Short problem
Copy the lines of the items below verbatim, leaving out the pictures.
## Start Record set
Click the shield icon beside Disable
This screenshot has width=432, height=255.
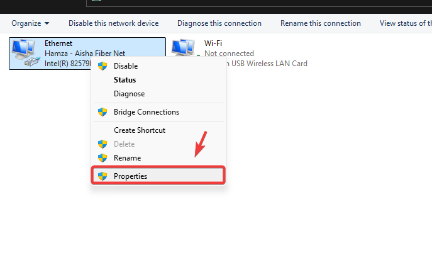coord(102,66)
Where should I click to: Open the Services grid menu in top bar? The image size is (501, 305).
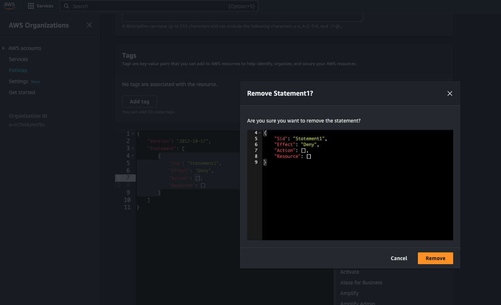click(31, 6)
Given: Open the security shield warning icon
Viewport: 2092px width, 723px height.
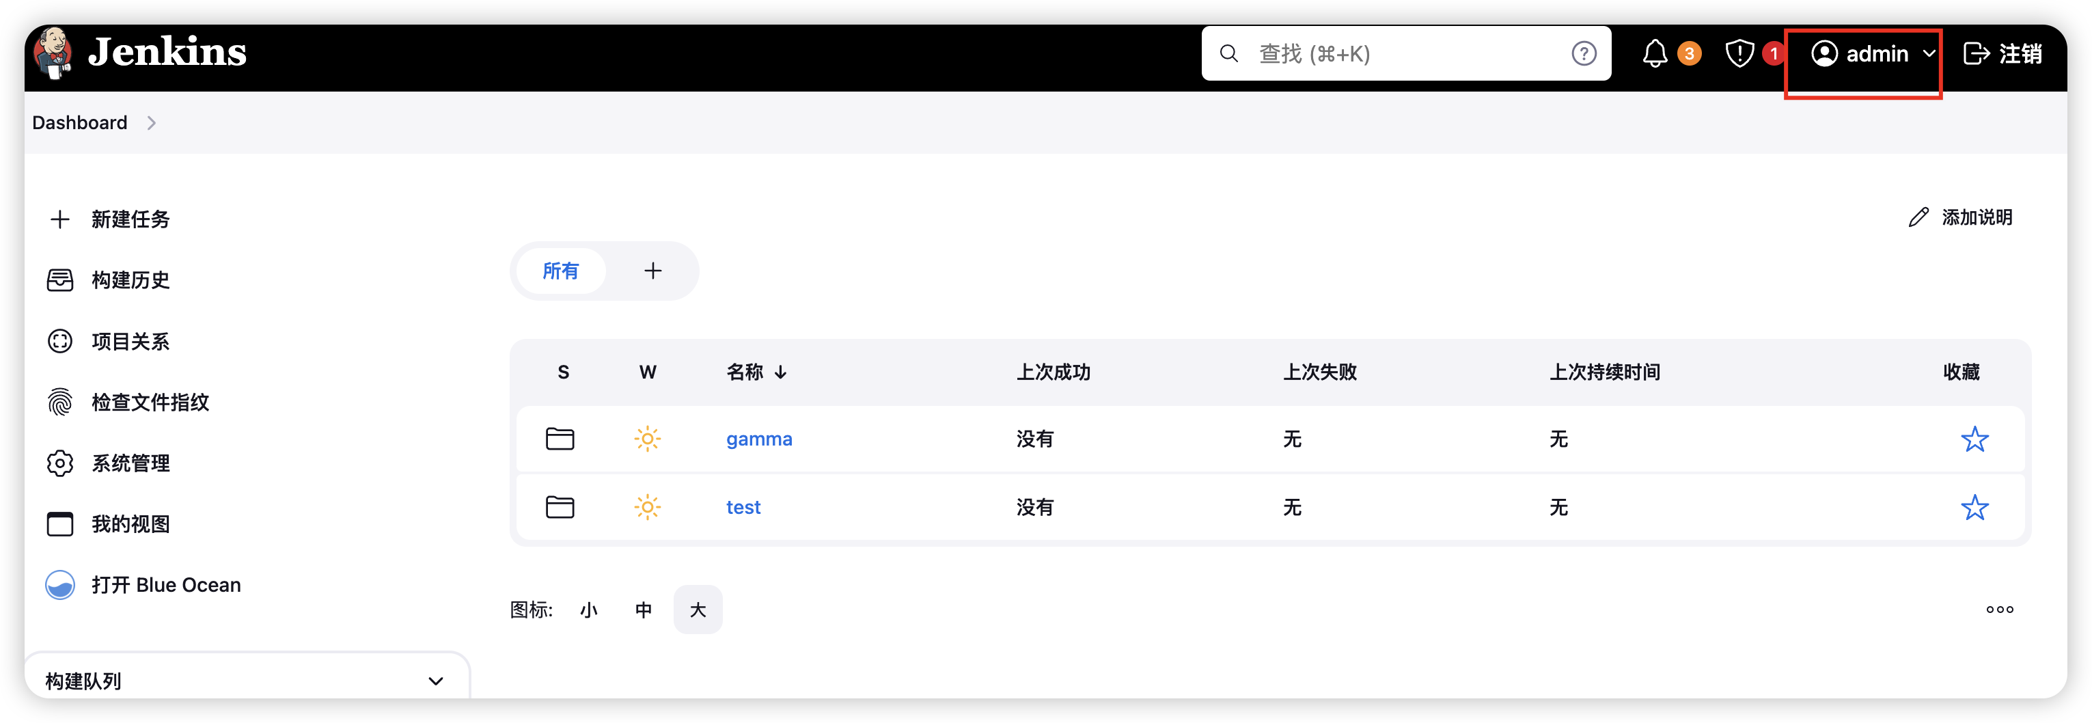Looking at the screenshot, I should 1739,54.
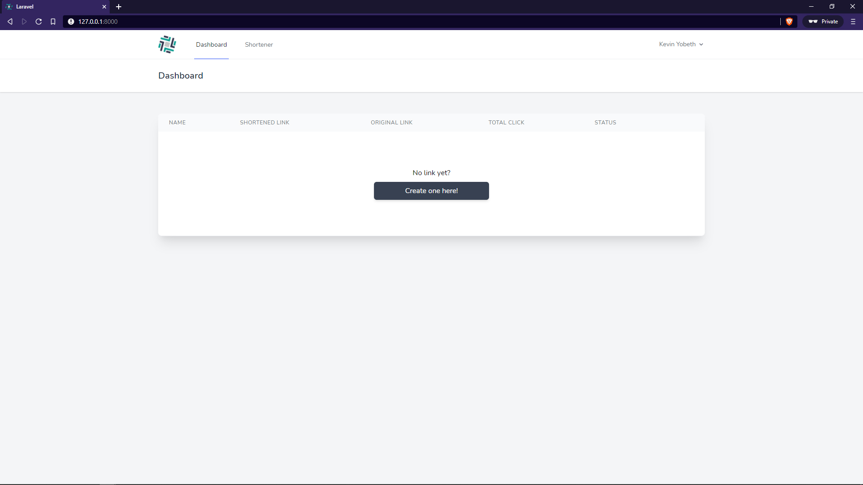Click the Private window indicator

click(x=823, y=22)
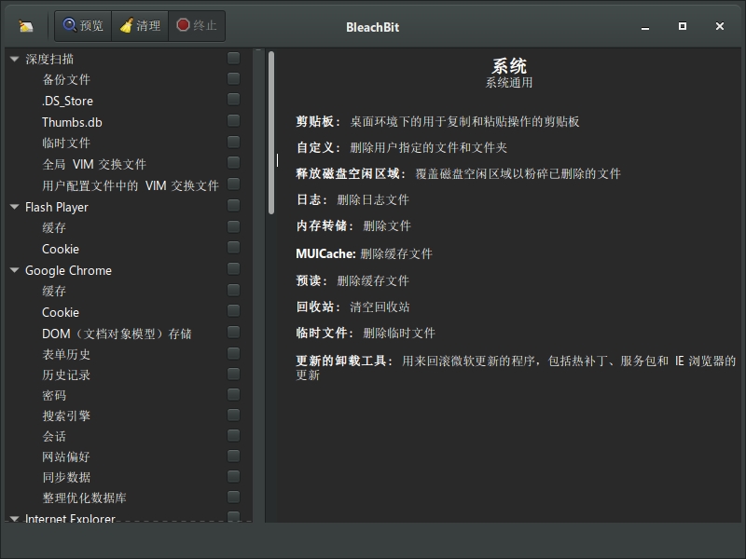Collapse the 深度扫描 tree section
Viewport: 746px width, 559px height.
[x=12, y=59]
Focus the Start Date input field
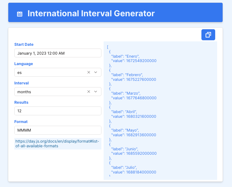Viewport: 232px width, 187px height. (58, 53)
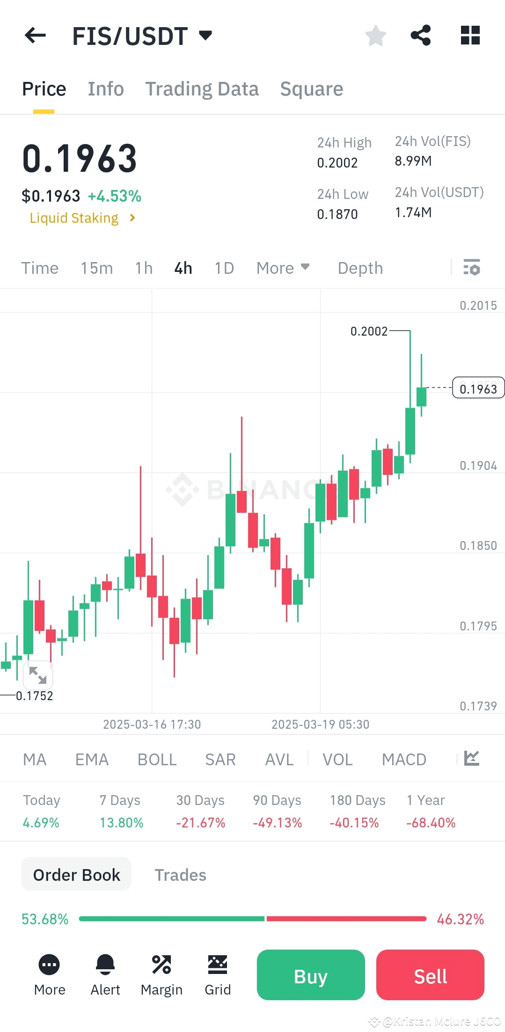The image size is (505, 1032).
Task: Open the grid layout view top right
Action: tap(470, 35)
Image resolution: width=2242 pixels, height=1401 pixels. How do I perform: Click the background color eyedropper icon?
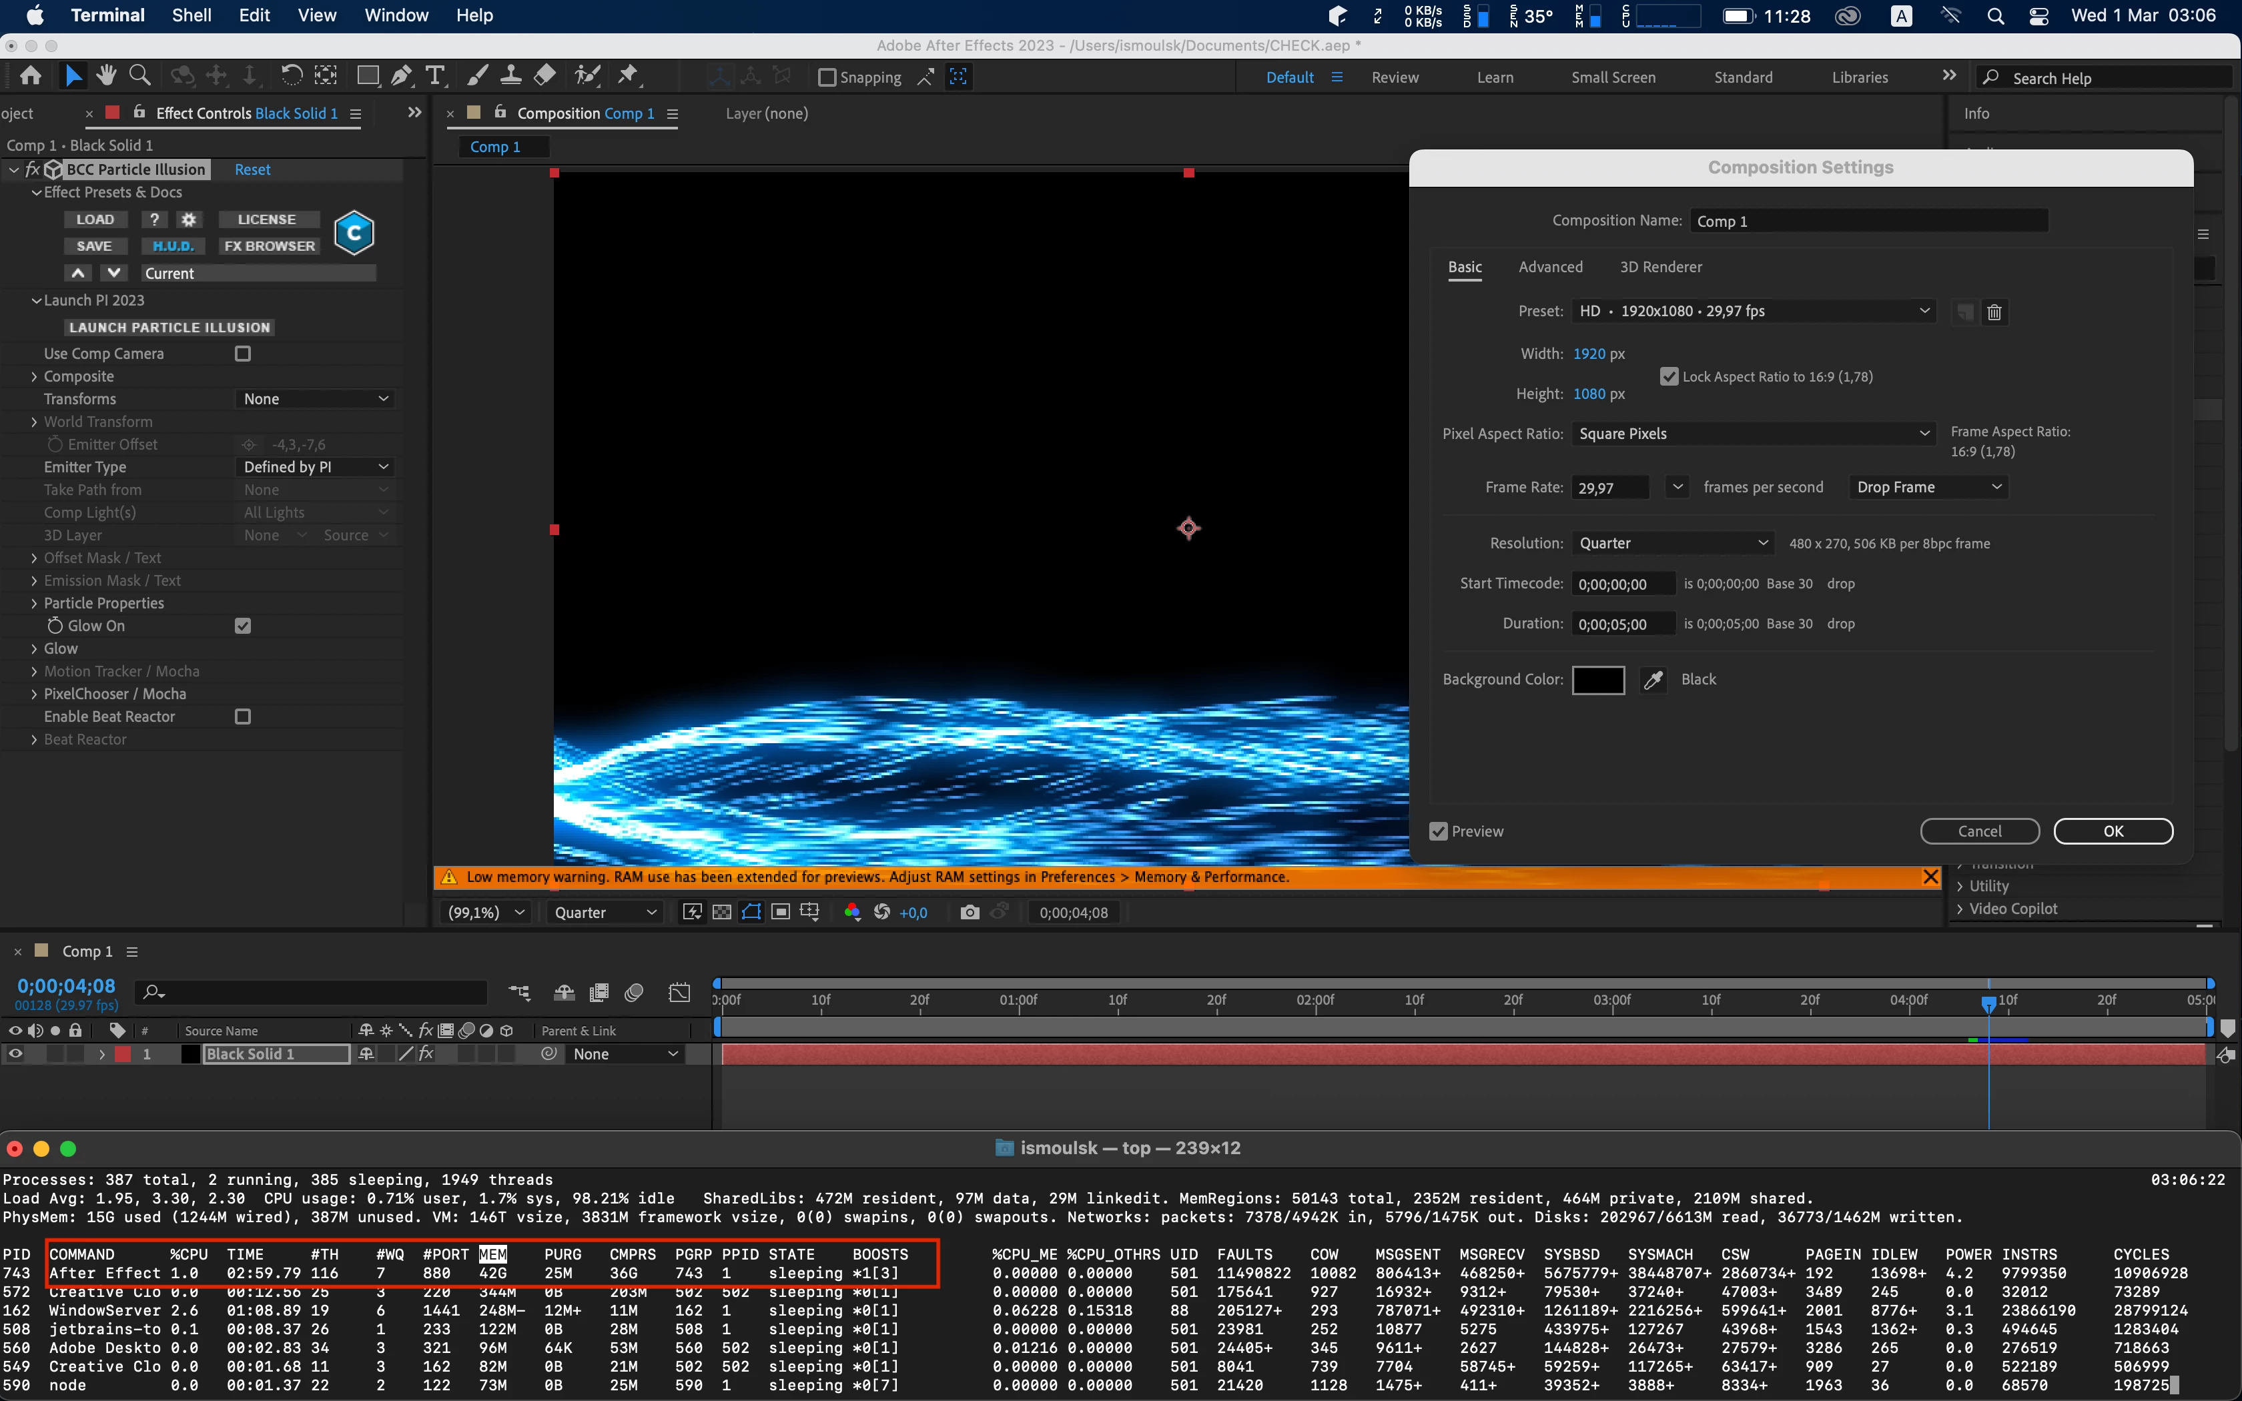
## End Record set
The output
Click the shield icon beside Disable
This screenshot has width=432, height=255.
coord(102,66)
Where should I click to: Open the Services grid menu in top bar? The image size is (501, 305).
click(31, 6)
Given: Open the security shield warning icon
Viewport: 2092px width, 723px height.
Looking at the screenshot, I should 1739,54.
Click the Private window indicator

click(x=823, y=22)
Collapse the 深度扫描 tree section
Viewport: 746px width, 559px height.
[x=12, y=59]
Focus the Start Date input field
Viewport: 232px width, 187px height. (58, 53)
The image size is (505, 1032).
Task: Open the grid layout view top right
Action: tap(470, 35)
Image resolution: width=2242 pixels, height=1401 pixels. How do I perform: Click the background color eyedropper icon?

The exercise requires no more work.